Your goal: Set down the entries exactly as they appear, apart from the images, which stay out.

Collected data
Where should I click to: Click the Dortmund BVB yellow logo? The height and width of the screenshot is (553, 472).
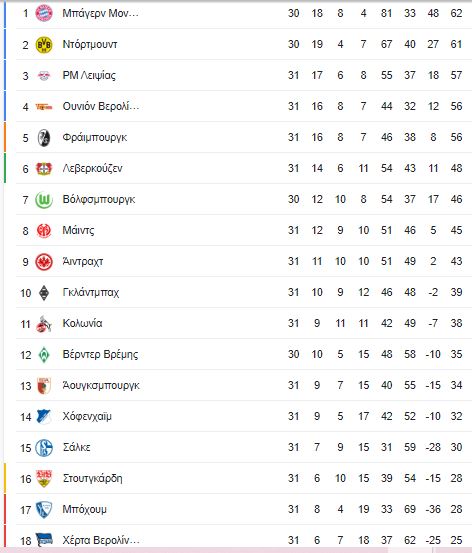click(44, 45)
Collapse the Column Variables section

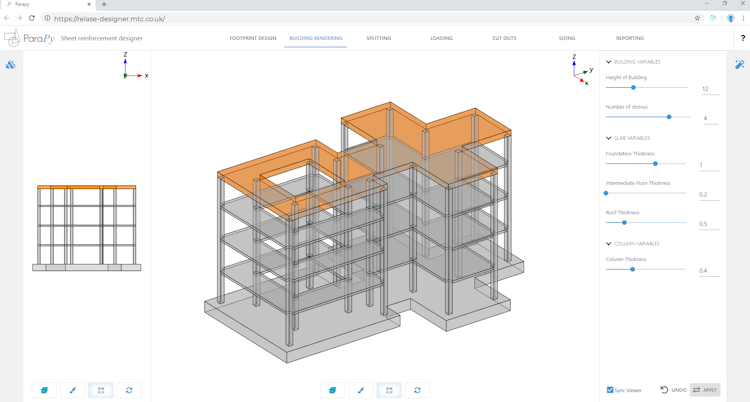point(609,244)
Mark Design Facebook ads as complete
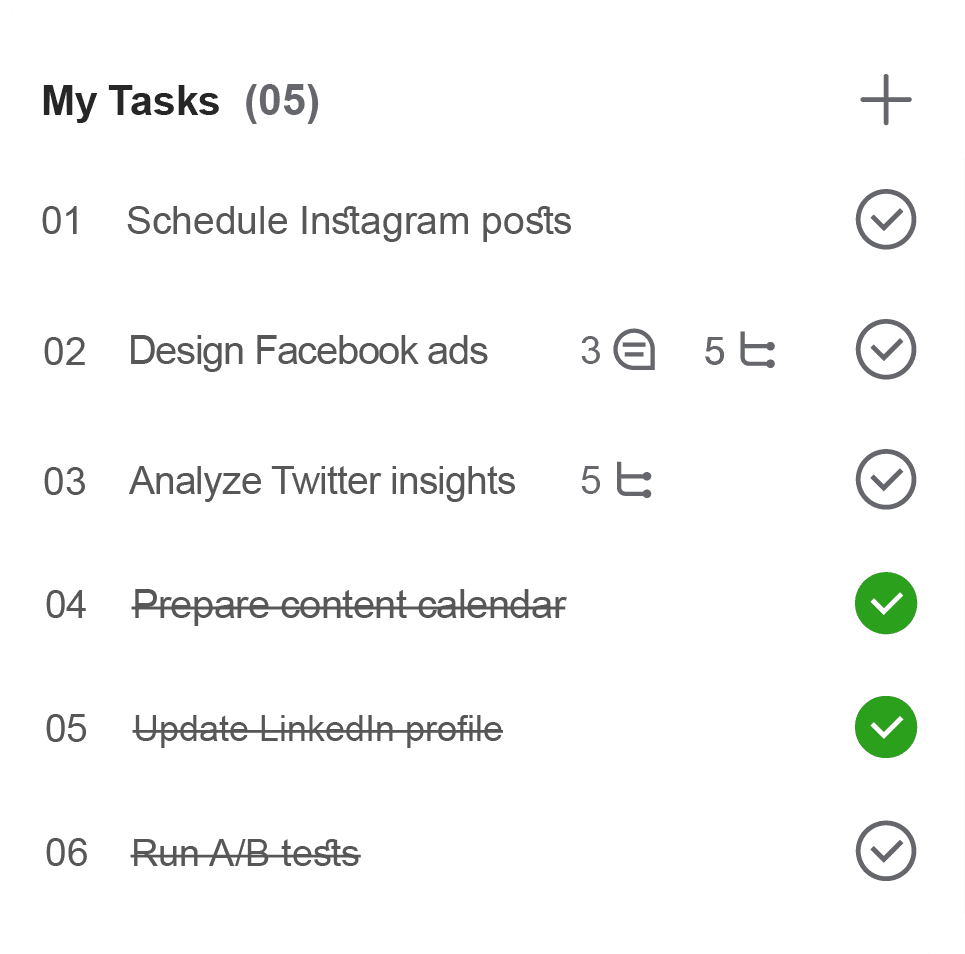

Task answer:
Where should I click to: Click the Dortmund BVB yellow logo? The height and width of the screenshot is (553, 472).
click(44, 45)
Collapse the Column Variables section

point(609,244)
Mark Design Facebook ads as complete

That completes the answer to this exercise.